Collected data
______________________________

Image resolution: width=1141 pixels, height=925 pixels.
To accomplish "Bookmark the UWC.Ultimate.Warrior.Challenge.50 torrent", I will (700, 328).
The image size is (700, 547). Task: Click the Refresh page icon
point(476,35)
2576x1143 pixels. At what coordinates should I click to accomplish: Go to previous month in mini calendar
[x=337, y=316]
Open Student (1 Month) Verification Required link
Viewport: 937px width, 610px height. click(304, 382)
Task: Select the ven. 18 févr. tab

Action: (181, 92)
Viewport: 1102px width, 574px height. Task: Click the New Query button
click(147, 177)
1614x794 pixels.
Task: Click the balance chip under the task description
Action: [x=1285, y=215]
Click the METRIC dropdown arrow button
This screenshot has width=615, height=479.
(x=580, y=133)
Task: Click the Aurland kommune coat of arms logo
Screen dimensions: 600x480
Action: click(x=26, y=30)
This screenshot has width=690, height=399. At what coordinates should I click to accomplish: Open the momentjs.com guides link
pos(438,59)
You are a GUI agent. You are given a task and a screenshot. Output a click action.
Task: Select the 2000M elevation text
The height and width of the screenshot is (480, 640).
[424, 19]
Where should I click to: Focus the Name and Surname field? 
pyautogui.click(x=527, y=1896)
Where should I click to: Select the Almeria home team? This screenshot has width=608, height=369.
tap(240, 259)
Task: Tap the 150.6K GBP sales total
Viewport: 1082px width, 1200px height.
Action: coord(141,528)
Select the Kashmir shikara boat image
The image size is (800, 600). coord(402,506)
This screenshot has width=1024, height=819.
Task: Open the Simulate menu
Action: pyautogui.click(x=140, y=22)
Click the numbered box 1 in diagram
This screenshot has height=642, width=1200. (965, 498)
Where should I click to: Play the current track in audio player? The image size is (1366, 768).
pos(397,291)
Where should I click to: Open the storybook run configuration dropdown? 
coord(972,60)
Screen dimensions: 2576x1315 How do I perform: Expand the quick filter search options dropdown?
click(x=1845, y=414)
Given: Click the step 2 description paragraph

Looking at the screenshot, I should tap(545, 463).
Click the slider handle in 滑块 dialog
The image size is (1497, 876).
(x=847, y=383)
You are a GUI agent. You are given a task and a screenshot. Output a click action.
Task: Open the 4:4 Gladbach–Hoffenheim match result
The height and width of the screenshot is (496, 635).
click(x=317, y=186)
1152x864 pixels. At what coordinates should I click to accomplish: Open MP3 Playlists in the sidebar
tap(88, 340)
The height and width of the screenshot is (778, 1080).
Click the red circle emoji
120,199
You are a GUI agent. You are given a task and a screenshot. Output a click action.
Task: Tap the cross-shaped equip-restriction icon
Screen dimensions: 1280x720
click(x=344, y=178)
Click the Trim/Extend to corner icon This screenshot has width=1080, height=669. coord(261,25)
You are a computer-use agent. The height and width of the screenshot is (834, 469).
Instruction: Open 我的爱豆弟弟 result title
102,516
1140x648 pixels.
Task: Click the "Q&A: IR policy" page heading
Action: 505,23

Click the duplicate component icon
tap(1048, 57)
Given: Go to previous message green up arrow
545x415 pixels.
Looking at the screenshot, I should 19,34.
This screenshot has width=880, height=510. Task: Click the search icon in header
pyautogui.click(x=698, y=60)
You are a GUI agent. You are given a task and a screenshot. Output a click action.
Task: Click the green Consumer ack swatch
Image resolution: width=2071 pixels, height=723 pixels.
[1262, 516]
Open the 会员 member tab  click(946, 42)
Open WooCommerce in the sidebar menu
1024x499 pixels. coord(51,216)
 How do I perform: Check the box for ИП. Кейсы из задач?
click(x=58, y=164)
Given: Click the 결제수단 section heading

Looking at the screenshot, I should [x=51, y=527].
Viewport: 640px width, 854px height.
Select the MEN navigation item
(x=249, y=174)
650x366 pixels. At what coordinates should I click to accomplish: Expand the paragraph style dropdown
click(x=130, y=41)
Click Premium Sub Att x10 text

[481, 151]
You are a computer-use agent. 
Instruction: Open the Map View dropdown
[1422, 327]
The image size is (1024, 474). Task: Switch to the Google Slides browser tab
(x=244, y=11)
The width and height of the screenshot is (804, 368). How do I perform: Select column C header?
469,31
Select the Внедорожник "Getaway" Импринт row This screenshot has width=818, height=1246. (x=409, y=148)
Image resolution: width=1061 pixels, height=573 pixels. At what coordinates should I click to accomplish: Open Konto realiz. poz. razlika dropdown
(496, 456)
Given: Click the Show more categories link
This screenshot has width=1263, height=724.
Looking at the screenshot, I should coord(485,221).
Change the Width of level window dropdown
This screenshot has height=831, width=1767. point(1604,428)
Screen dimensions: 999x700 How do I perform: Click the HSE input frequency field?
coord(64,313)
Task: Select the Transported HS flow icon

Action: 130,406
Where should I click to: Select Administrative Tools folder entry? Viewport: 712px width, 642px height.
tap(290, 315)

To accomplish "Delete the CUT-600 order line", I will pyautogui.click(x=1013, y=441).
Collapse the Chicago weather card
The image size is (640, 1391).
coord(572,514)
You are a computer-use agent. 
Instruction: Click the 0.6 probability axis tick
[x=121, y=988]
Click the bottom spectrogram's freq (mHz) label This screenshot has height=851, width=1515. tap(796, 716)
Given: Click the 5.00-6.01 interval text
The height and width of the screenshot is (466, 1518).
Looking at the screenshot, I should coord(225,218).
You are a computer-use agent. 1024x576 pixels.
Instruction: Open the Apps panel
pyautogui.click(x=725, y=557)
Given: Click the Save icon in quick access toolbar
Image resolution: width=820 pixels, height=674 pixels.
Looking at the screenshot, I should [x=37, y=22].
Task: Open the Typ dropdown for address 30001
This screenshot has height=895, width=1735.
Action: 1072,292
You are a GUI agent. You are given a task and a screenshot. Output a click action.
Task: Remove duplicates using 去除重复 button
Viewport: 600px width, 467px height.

______________________________

__Exercise details__
Output each entry exactly. Leave none out.

__Exercise response__
Image resolution: width=1141 pixels, height=925 pixels.
To accomplish "Bookmark the UWC.Ultimate.Warrior.Challenge.50 torrent", I will (700, 328).
The image size is (700, 547). Task: Click the Refresh page icon
point(476,35)
2576x1143 pixels. At what coordinates should I click to accomplish: Go to previous month in mini calendar
[x=337, y=316]
Open Student (1 Month) Verification Required link
Viewport: 937px width, 610px height. click(304, 382)
Task: Select the ven. 18 févr. tab

Action: (181, 92)
Viewport: 1102px width, 574px height. Task: Click the New Query button
click(147, 177)
1614x794 pixels.
Task: Click the balance chip under the task description
Action: [x=1285, y=215]
Click the METRIC dropdown arrow button
This screenshot has width=615, height=479.
(x=580, y=133)
Task: Click the Aurland kommune coat of arms logo
Screen dimensions: 600x480
Action: click(x=26, y=30)
This screenshot has width=690, height=399. At what coordinates should I click to accomplish: Open the momentjs.com guides link
pos(438,59)
You are a GUI agent. You are given a task and a screenshot. Output a click action.
Task: Select the 2000M elevation text
The height and width of the screenshot is (480, 640).
[424, 19]
Where should I click to: Focus the Name and Surname field? 
pyautogui.click(x=527, y=1896)
Where should I click to: Select the Almeria home team? This screenshot has width=608, height=369.
tap(240, 259)
Task: Tap the 150.6K GBP sales total
Viewport: 1082px width, 1200px height.
Action: coord(141,528)
Select the Kashmir shikara boat image
The image size is (800, 600). coord(402,506)
This screenshot has width=1024, height=819.
Task: Open the Simulate menu
Action: pyautogui.click(x=140, y=22)
Click the numbered box 1 in diagram
This screenshot has height=642, width=1200. (965, 498)
Where should I click to: Play the current track in audio player? The image size is (1366, 768).
pos(397,291)
Where should I click to: Open the storybook run configuration dropdown? 
coord(972,60)
Screen dimensions: 2576x1315 How do I perform: Expand the quick filter search options dropdown?
click(x=1845, y=414)
Given: Click the step 2 description paragraph

Looking at the screenshot, I should tap(545, 463).
Click the slider handle in 滑块 dialog
The image size is (1497, 876).
(x=847, y=383)
You are a GUI agent. You are given a task and a screenshot. Output a click action.
Task: Open the 4:4 Gladbach–Hoffenheim match result
The height and width of the screenshot is (496, 635).
click(x=317, y=186)
1152x864 pixels. At what coordinates should I click to accomplish: Open MP3 Playlists in the sidebar
tap(88, 340)
The height and width of the screenshot is (778, 1080).
Click the red circle emoji
120,199
You are a GUI agent. You are given a task and a screenshot. Output a click action.
Task: Tap the cross-shaped equip-restriction icon
Screen dimensions: 1280x720
click(x=344, y=178)
Click the Trim/Extend to corner icon This screenshot has width=1080, height=669. coord(261,25)
You are a computer-use agent. The height and width of the screenshot is (834, 469).
Instruction: Open 我的爱豆弟弟 result title
102,516
1140x648 pixels.
Task: Click the "Q&A: IR policy" page heading
Action: 505,23

Click the duplicate component icon
tap(1048, 57)
Given: Go to previous message green up arrow
545x415 pixels.
Looking at the screenshot, I should 19,34.
This screenshot has width=880, height=510. Task: Click the search icon in header
pyautogui.click(x=698, y=60)
You are a GUI agent. You are given a task and a screenshot. Output a click action.
Task: Click the green Consumer ack swatch
Image resolution: width=2071 pixels, height=723 pixels.
[1262, 516]
Open the 会员 member tab  click(946, 42)
Open WooCommerce in the sidebar menu
1024x499 pixels. coord(51,216)
 How do I perform: Check the box for ИП. Кейсы из задач?
click(x=58, y=164)
Given: Click the 결제수단 section heading

Looking at the screenshot, I should [x=51, y=527].
Viewport: 640px width, 854px height.
Select the MEN navigation item
(x=249, y=174)
650x366 pixels. At what coordinates should I click to accomplish: Expand the paragraph style dropdown
click(x=130, y=41)
Click Premium Sub Att x10 text

[481, 151]
You are a computer-use agent. 
Instruction: Open the Map View dropdown
[1422, 327]
The image size is (1024, 474). Task: Switch to the Google Slides browser tab
(x=244, y=11)
The width and height of the screenshot is (804, 368). How do I perform: Select column C header?
469,31
Select the Внедорожник "Getaway" Импринт row This screenshot has width=818, height=1246. (x=409, y=148)
Image resolution: width=1061 pixels, height=573 pixels. At what coordinates should I click to accomplish: Open Konto realiz. poz. razlika dropdown
(496, 456)
Given: Click the Show more categories link
This screenshot has width=1263, height=724.
Looking at the screenshot, I should coord(485,221).
Change the Width of level window dropdown
This screenshot has height=831, width=1767. point(1604,428)
Screen dimensions: 999x700 How do I perform: Click the HSE input frequency field?
coord(64,313)
Task: Select the Transported HS flow icon

Action: 130,406
Where should I click to: Select Administrative Tools folder entry? Viewport: 712px width, 642px height.
tap(290, 315)

To accomplish "Delete the CUT-600 order line", I will pyautogui.click(x=1013, y=441).
Collapse the Chicago weather card
The image size is (640, 1391).
coord(572,514)
You are a computer-use agent. 
Instruction: Click the 0.6 probability axis tick
[x=121, y=988]
Click the bottom spectrogram's freq (mHz) label This screenshot has height=851, width=1515. tap(796, 716)
Given: Click the 5.00-6.01 interval text
The height and width of the screenshot is (466, 1518).
Looking at the screenshot, I should coord(225,218).
You are a computer-use agent. 1024x576 pixels.
Instruction: Open the Apps panel
pyautogui.click(x=725, y=557)
Given: Click the Save icon in quick access toolbar
Image resolution: width=820 pixels, height=674 pixels.
Looking at the screenshot, I should [x=37, y=22].
Task: Open the Typ dropdown for address 30001
This screenshot has height=895, width=1735.
Action: 1072,292
You are a GUI agent. You are given a task and a screenshot. Output a click action.
Task: Remove duplicates using 去除重复 button
Viewport: 600px width, 467px height.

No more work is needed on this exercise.